Titanium implants for hearing aids are often performed on outpatients under local anesthetic, with generous cooling of the operation site to minimize surgical trauma to the bone. The procedure is readily reversible in the event this becomes necessary.


The patient returns to complete the surgical hearing implant procedure after the operation site is fully healed. A hearing specialist attaches an abatement to the exposed part of the titanium implant. The sound processing ‘hearing aid’ and coupling attach to this. The bone-anchored hearing aid is now ready for business.

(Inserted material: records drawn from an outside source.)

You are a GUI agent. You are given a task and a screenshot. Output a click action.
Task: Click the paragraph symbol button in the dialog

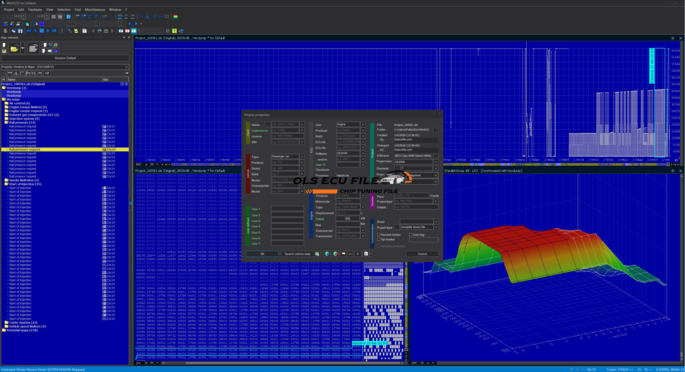click(x=358, y=254)
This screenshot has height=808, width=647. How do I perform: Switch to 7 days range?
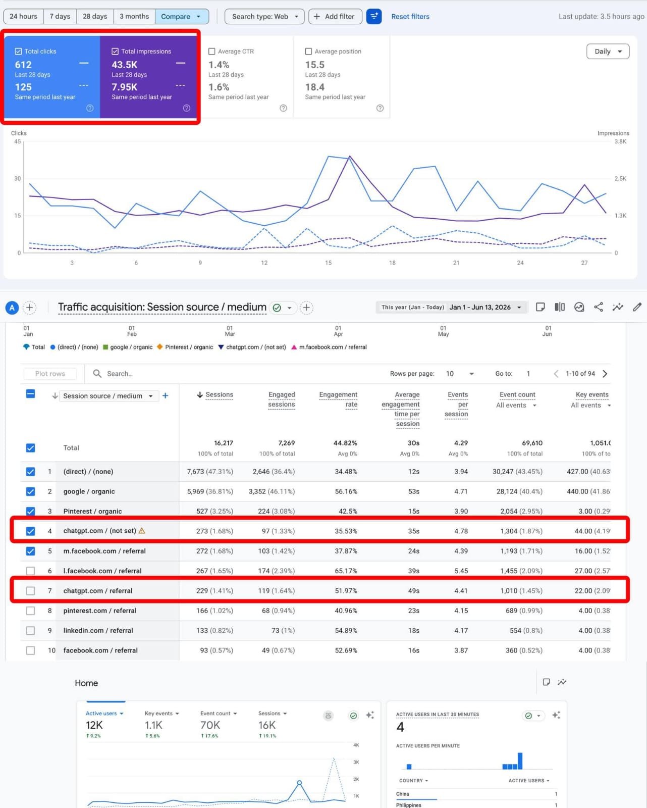coord(60,17)
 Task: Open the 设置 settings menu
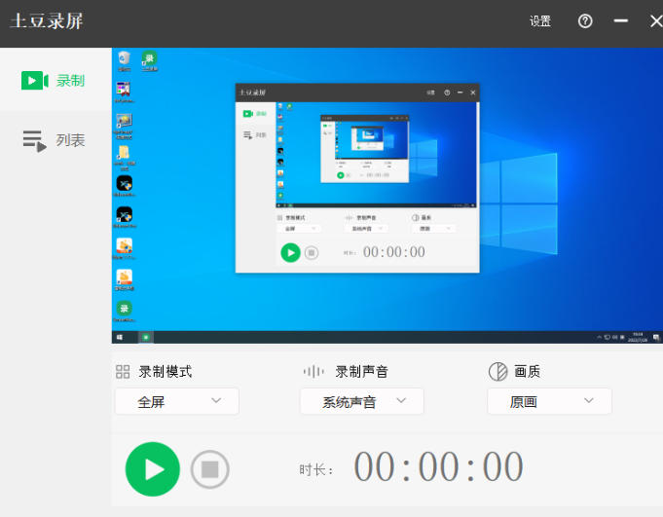pyautogui.click(x=540, y=21)
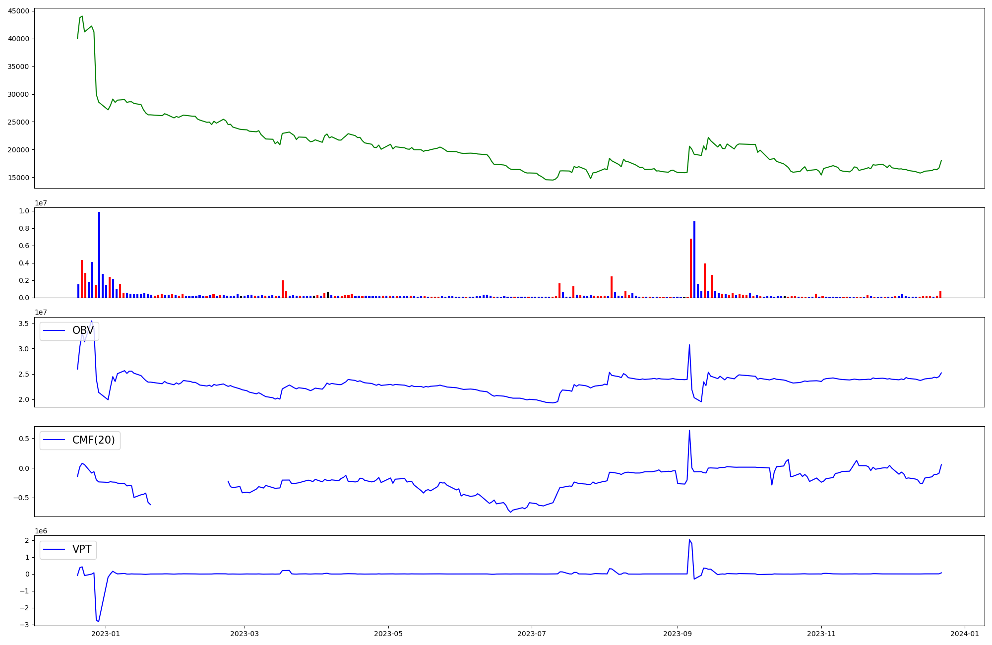The height and width of the screenshot is (645, 992).
Task: Click the 2023-07 x-axis date label
Action: click(x=532, y=633)
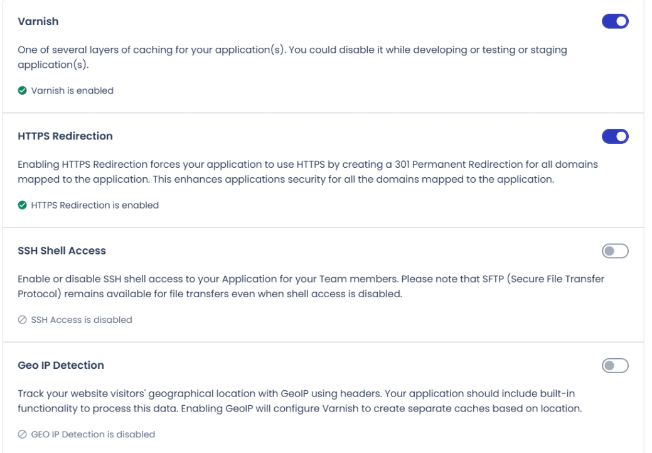
Task: Click the Varnish section heading
Action: 38,22
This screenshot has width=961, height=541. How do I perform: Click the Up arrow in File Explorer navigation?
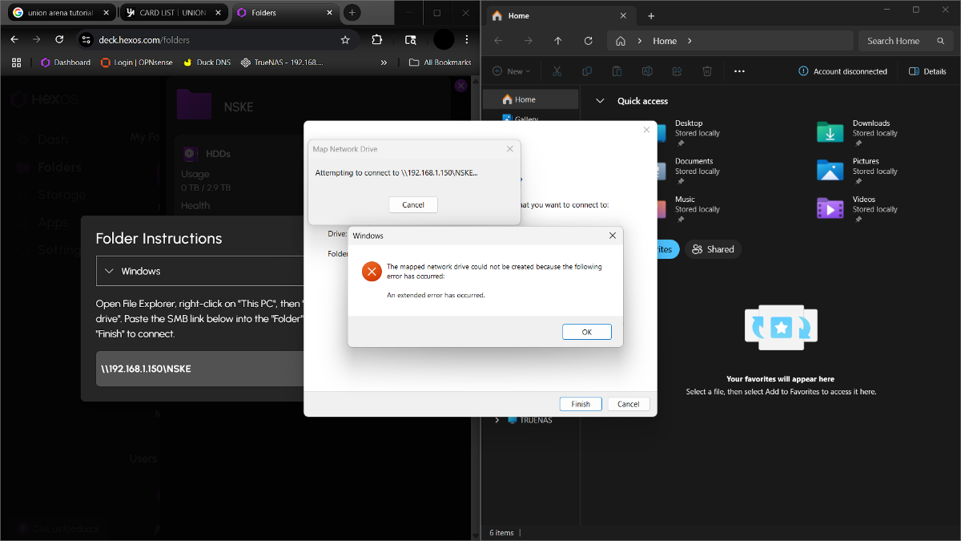558,41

Let’s Pause and Recap About Implant Hearing Aids

That was quite a romp! Let’s reconfirm the basics of hearing aid implants:

  • Bone-anchored hearing aids deliver hearing to severely deaf people by conducting sound through bone.
  • They are surgically-implanted devices (although the processors and couplings are removable).
  • The microphones in the processor receive sound vibrations from the external environment.
  • The processor transmits these signals to the implant which vibrates imperceptibly.
  • The titanium implant transfers these vibrations to the surrounding bony material.
  • The cochlear in the inner ear receives these, and signals the brain down the auditory nerve.

The Benefits of Bone-Anchored Implant Hearing Aids

Bone implant hearing aids are a simpler, less expensive alternative to cochlear implants. Installation can be done in an outpatient clinic, making them more desirable for small children.

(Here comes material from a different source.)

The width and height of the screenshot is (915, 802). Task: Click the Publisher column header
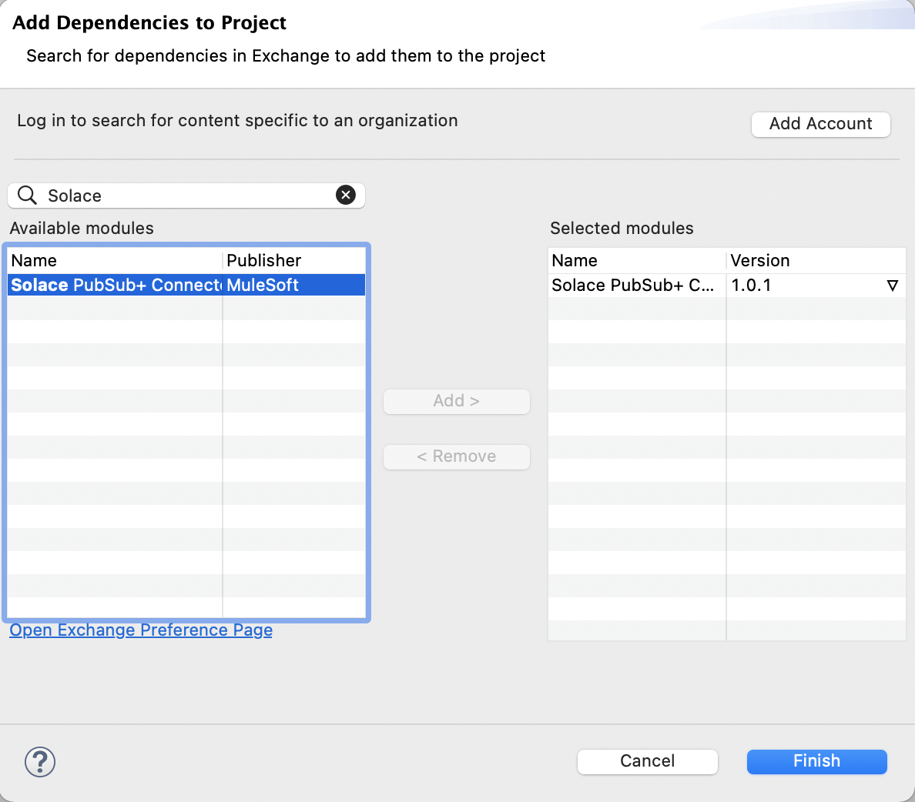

Many adults with severe outer- or middle-ear malformations have benefited greatly. As have also those with chronic ear infections, or allergies to all types of hearing aids. However, the greatest benefits are obtained by patients with at least one functional inner ear.

Sensorineural and Conductive Hearing Loss

The two main causes of deafness are sensorineural and conductive hearing loss. Conductive loss is the result of physical blockage in the hearing system.

Sensorineural hearing loss, on the other hand is caused by disease or damage affecting the inner ear or the auditory nerve. Most adults with impaired hearing have this condition and may not need bone or cochlear implants.

A surprising number of hard-hearing adults also have shades of both conditions. Many have gained sufficient relief from rechargeable, digital hearing aids and avoided the additional expense.